We see several. The first is financially desperate people. This offers them someone to blame for their plight—illegitimate governments, illegitimate banking systems. And it purports to offer them a way out of their financial plight: the idea that you can eliminate your mortgage or your debt through pseudo-legal tactics, though there are also millionaires who get involved in this movement. And the second personality type is just those who can't cope with modern bureaucracy. They wanna fight City Hall and get angrier and angrier over things like zoning and traffic regulations. It offers them a way to ignore those rules and regulations. Then, through so-called paper-terrorism tactics, it offers them a way to retaliate against the system. So that can be very appealing.

The last personality type are con artists who want something for nothing or a way to get a quick buck. The movement generates tons of scams and cons.

But are these people who sell sovereign citizens binders full of dubious legal advice, for instance, true believers? Or is there someone knowingly profiting off this mass delusion?
At any given moment, there are lots of sovereign citizens running scams, and some of them definitely know they are scams. There are con artists using the cloak of the ideology to help them. But there's this other category of people who also believe in it to varying degrees. They know if they create a bogus financial instrument, banks aren't gonna accept it, but they'll sell it to people telling them it'll help pay off their mortgage. But they think the banks won't do it because the banks are part of the con, right? They think they should do it, but they don't do it. You have pure con artists, but the people who are the best salesmen do buy into it, because they can sound sincere and really can be convincing.


People typically join movements to feel a sense of community but this one seems quite isolating. What do people get out of the subculture?
As a movement, they're not huge into forming groups, though they form some. Most people are in it as individuals, or are part of loose networks. Or they follow particular gurus. And they are the ones who come up with the pseudo-legal tactics and preach and teach them through seminars or YouTube videos. Many people are disciples to one or more of those gurus. But a lot of them have also been put behind bars, so there's a sort-of shortage of top-tier gurus of the 21st century right now. That's making some room for new people to possibly emerge.

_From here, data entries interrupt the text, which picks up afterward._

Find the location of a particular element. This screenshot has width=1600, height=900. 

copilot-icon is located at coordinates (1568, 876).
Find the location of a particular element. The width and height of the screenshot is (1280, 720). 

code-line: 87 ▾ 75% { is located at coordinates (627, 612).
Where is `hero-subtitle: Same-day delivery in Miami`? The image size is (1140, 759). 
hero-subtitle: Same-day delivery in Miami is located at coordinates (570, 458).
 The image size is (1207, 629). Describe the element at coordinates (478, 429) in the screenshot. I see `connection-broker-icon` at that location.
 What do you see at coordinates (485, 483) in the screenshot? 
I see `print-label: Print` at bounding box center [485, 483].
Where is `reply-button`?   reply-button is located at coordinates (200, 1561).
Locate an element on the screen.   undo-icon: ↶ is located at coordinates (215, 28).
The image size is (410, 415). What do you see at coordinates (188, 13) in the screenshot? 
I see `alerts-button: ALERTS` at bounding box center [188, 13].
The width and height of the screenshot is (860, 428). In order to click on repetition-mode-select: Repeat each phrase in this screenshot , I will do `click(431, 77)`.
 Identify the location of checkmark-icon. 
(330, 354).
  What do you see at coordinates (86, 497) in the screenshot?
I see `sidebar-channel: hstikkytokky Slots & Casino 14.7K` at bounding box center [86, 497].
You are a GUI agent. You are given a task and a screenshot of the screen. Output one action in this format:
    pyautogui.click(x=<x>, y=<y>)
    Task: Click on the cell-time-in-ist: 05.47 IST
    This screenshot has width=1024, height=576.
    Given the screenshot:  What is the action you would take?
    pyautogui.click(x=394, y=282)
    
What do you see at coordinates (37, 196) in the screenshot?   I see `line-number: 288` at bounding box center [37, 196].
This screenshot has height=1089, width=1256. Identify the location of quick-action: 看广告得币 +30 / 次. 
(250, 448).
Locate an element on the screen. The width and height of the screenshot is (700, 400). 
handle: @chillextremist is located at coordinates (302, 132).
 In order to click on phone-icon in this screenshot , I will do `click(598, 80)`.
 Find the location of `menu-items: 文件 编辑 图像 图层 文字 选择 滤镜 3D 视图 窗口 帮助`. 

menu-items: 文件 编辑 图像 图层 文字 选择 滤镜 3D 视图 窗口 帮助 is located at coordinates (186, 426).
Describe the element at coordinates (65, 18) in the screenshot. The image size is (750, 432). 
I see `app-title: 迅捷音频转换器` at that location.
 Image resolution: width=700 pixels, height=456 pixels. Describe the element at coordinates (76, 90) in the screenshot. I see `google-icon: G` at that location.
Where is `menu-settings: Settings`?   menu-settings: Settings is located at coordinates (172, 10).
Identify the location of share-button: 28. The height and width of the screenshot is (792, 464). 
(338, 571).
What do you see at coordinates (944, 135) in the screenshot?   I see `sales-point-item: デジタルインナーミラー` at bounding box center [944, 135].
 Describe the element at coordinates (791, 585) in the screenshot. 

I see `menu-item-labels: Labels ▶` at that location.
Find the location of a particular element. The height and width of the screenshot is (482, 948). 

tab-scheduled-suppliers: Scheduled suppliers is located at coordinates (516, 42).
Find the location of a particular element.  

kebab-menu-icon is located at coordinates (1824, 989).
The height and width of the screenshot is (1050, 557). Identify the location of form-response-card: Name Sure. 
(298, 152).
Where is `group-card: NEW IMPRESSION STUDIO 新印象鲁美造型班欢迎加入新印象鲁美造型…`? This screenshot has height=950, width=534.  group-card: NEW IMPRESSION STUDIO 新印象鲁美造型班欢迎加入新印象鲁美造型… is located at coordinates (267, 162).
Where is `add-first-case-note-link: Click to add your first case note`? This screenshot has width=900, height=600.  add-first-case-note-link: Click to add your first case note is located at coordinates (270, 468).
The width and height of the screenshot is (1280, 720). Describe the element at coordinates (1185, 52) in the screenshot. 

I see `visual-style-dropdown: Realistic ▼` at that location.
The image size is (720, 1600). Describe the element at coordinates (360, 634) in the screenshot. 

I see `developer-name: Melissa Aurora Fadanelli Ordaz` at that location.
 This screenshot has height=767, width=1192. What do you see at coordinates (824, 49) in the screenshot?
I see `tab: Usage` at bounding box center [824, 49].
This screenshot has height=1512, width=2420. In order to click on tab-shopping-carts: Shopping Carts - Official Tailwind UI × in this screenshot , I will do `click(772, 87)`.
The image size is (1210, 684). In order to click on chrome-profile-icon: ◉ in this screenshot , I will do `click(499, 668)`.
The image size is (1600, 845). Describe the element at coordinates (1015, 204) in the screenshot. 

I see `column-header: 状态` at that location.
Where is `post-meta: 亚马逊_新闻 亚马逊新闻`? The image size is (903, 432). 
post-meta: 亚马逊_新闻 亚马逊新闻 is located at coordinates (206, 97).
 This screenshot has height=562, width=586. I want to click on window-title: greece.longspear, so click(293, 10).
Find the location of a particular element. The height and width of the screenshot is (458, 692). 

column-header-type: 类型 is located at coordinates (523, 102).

Given that their preferred method of action is so-called "paper terrorism," or inundating the legal system with nonsense filings, as a you mentioned, what might push some of them to physical violence?
When you look at the criminal activity of these guys, it tends to fall into three categories. Paper terrorism is one. Then there's scams or frauds. And the third is violence. Although this is a movement that can produce terrorist plots, a lot of the violence is spontaneous. Like an unplanned encounter between a sovereign citizen and a police encounter during a routine traffic stop. The sovereign citizen thinks the officer has no authority over him whatsoever and decides to take their personal stand right then and there—their own private Alamo. Some of them can go from zero to 60 very quickly in terms of their anger.

To loop back to the (still vague) connection between Reinking and the sovereign citizen movement, a Waffle House doesn't seem like an obvious target for anti-government extremism.
Right. Even if this person was involved in the sovereign citizen movement at any time, I don't think this particular incident is related to that at all. A lot of evidence suggests that this person had a serious degree of mental illness, and that may have played more of a role than anything in this attack.

This interview has been lightly edited and condensed for clarity.